Seattle health-data startup Truveta raises $95M

0
725

Seattle-based Truveta, a healthcare data services startup supported by 17 major healthcare systems in the United States, announced Tuesday that it has raised $ 95 million in a private donation.

The company is developing a platform that aggregates anonymized data from tens of millions of patients in 40 states and makes it available to healthcare providers, researchers and pharmaceutical companies.

The owners’ health systems, including Providence-affiliated Swedish Health Services and Virginia Mason Franciscan Health, both based in Washington state, have agreed to share much of their patient data with the platform. Three new health systems have joined the partnership: MedStar Health, which mainly covers Washington, DC, Virginia and Maryland, and Texas Health Resources and Baylor Scott & White Health, which mainly covers Texas.

The network now includes health systems that provide more than 15% of all patient care in the United States, the company said. All 17 are “roughly” the same investors, with no external investors, said Truveta.

“We felt that 15% of nursing in the US would really allow us to ask and answer questions we had never been able to ask before,” said Terry Myerson, CEO of Truveta, former Windows chief executive at Microsoft .

Truveta says nearly 40% of Puget Sound patients will be included in the platform’s records.

The money will mainly be invested in the development of the platform’s cloud technology and in staffing. Truveta currently employs around 100 people, three quarters of them in Seattle, and plans to double the workforce by the end of 2022.

“No system can do what we will do together by using our data to improve every aspect of healthcare,” said Barclay E. Berdan, CEO of Texas Health Resources, in a statement from Truveta.
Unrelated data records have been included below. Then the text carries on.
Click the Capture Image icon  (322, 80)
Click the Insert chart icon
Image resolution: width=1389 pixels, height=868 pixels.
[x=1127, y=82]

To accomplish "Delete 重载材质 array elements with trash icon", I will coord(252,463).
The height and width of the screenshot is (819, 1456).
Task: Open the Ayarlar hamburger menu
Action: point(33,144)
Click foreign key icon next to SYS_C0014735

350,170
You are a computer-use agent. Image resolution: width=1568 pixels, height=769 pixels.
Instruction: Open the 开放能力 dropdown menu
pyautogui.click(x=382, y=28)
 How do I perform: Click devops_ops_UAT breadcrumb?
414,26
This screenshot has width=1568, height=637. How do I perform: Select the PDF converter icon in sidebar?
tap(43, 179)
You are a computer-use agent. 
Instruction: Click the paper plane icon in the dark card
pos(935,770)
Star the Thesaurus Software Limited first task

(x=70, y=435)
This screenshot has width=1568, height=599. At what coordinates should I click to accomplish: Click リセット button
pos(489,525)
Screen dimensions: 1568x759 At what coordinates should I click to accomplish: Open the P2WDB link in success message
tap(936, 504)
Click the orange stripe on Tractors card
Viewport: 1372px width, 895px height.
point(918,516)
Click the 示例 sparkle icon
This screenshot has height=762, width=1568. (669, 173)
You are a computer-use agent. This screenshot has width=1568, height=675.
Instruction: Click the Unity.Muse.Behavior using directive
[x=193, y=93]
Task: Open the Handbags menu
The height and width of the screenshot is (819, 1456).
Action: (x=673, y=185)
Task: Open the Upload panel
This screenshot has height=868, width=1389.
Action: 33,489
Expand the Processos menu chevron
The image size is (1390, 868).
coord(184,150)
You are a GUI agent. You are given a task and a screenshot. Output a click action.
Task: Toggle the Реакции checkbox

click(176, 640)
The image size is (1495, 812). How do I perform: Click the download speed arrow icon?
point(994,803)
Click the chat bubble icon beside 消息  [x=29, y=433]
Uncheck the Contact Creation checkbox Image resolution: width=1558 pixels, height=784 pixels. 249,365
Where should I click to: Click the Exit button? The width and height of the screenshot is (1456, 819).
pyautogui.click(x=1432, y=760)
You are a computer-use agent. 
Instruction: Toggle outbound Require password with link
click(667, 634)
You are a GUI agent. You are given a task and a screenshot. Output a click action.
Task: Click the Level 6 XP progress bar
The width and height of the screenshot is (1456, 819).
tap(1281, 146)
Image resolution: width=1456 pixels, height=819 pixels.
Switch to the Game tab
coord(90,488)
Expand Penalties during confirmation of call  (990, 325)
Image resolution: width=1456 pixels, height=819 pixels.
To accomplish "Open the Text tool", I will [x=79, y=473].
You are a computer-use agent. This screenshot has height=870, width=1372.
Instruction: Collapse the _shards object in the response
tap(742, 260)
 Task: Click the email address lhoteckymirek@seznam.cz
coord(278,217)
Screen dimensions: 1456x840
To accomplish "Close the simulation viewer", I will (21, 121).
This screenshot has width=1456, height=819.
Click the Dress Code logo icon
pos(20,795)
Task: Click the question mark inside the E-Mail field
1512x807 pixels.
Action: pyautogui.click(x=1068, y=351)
TA McCann, managing director of Pioneer Square Labs, a Seattle-based venture capital firm not involved in Truveta’s work, said it “could be a bit of a snowball rolling down the hill”. He said other health systems may feel “left out” if they don’t join the initiative because Truveta has led key thought leaders not only to invest in the platform but also to become customers.

On the other hand, “With a lot of capital, a lot of people usually come,” he said. The involvement of so many health systems could also mean that each has its own priorities, such as specific disease areas. It can “get slower before it gets faster,” he said.

Truveta intends to provide an introductory version of the platform for early adopters by the end of 2021.

Truveta grew out of an idea Providence had in 2018 to build a platform that could help find “valuable needles from insights buried in a haystack of data” that the healthcare system managed but couldn’t find, according to a blog post by Myerson, who joined the company in 2020.

The pandemic accelerated the company’s mission to “save lives with data”. For example, it hopes to help pharmaceutical companies better assess drug safety or help healthcare providers better determine forms of treatment based on the unique medical information it collects.

Truveta has said from the start that patient privacy is a top concern and their data is anonymized through a process called “anonymization”.

“It’s not just about taking away your name, your social security number [and] Birthday, ”said Myerson. He said Truveta will use outside auditors to keep the data secure and anonymized, and use other industry-standard privacy techniques.

Adam Tanner, author of “Our Bodies, Our Data: How Companies Make Billions Selling Our Medical Records,” said any company handling medical information should consider patient consent. We should “have a say in whether or not intimate medical information about us is sold commercially,” he said.

Truveta said the patient’s consent for the research will be given by his or her members of the health care provider in accordance with federal law restricting the publication of medical information.

The company also aims to address health equity through its data collection and aggregation and to ensure that “representation across geography, race, ethnicity, gender, language and other socio-economic dimensions” is assured.

New members MedStar, Texas Health and Baylor bring significant data on the large black and Hispanic populations in their service areas that add transparency and insight, Myerson said.

Many health systems today still fail to collect meaningful information about the social determinants of health, including food security, living conditions and income stability, said Tanjala Purnell, associate director of the Johns Hopkins Center for Health Equity. Even when they do, different health systems rarely collect them in the same way, she said. This is one of the challenges in aggregating health information. “The data can only talk to what we collect.”

Truveta hopes to add even more health systems in the future. However, the ultimate goal is to be able to add additional members without them having to invest to gain access to the shared records, Myerson said.

Myerson said the company aims to “be representative of all of the diversity and wealth of our country – if not the world – and that requires more members”.